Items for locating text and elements
::::
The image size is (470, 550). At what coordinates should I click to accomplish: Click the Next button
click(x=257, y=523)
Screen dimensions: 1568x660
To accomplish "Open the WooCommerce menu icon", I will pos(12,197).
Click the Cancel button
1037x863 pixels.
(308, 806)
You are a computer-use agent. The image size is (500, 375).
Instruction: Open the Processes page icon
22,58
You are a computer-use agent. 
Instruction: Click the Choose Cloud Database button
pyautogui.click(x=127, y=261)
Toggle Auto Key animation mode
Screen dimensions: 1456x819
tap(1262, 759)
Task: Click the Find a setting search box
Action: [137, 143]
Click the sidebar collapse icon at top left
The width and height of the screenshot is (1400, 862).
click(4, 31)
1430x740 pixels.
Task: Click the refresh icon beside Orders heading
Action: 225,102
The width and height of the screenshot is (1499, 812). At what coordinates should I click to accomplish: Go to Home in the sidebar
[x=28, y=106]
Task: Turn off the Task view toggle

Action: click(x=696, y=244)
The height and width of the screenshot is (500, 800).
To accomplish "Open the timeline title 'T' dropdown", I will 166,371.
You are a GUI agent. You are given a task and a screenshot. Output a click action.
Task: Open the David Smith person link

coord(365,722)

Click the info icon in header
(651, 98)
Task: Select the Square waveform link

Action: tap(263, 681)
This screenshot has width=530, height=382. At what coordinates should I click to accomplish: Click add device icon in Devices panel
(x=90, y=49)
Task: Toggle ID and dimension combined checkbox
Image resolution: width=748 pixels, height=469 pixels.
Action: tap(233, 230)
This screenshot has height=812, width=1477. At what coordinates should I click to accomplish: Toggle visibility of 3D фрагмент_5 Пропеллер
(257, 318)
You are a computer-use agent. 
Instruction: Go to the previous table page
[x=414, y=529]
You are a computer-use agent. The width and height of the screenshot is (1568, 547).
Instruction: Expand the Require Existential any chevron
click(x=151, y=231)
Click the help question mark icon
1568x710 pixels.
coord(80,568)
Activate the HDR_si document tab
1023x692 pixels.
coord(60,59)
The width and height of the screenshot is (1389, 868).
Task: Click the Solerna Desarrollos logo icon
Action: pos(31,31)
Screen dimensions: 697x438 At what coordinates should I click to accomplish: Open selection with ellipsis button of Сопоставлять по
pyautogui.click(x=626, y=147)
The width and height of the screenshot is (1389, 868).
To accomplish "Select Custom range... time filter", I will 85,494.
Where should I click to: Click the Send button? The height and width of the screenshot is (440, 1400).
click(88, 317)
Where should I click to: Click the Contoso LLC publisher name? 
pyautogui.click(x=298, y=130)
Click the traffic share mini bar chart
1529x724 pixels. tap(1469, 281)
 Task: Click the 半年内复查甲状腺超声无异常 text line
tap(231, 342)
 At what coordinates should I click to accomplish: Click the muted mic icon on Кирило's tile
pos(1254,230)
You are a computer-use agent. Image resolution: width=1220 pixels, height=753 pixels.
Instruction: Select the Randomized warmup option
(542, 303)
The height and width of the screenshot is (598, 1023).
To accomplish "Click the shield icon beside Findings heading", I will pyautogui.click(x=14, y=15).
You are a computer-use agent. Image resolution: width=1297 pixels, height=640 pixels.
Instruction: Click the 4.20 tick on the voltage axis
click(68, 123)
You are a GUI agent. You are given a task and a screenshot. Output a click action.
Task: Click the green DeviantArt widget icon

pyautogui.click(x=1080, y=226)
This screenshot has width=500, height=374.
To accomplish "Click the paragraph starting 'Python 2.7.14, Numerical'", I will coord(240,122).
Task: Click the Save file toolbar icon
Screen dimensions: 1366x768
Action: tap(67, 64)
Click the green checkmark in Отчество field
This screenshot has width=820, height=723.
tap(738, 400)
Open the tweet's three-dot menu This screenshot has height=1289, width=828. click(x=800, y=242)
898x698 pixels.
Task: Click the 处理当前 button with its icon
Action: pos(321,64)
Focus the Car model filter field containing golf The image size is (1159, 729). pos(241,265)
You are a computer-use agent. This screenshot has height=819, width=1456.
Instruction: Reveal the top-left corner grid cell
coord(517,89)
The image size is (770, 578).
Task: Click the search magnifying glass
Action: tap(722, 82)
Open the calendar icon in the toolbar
::::
(THE PROBLEM)
Rewrite the items as a numbered list, from the line containing "Screen dimensions: 697x438" through the line containing "will pyautogui.click(x=14, y=15).", inclusive, leaving out any blank lines.

(WRITTEN ANSWER)
1. Screen dimensions: 697x438 At what coordinates should I click to accomplish: Open selection with ellipsis button of Сопоставлять по
2. pyautogui.click(x=626, y=147)
3. The width and height of the screenshot is (1389, 868).
4. To accomplish "Select Custom range... time filter", I will 85,494.
5. Where should I click to: Click the Send button? The height and width of the screenshot is (440, 1400).
6. click(88, 317)
7. Where should I click to: Click the Contoso LLC publisher name? 
8. pyautogui.click(x=298, y=130)
9. Click the traffic share mini bar chart
10. 1529x724 pixels. tap(1469, 281)
11.  Task: Click the 半年内复查甲状腺超声无异常 text line
12. tap(231, 342)
13.  At what coordinates should I click to accomplish: Click the muted mic icon on Кирило's tile
14. pos(1254,230)
15. You are a computer-use agent. Image resolution: width=1220 pixels, height=753 pixels.
16. Instruction: Select the Randomized warmup option
17. (542, 303)
18. The height and width of the screenshot is (598, 1023).
19. To accomplish "Click the shield icon beside Findings heading", I will pyautogui.click(x=14, y=15).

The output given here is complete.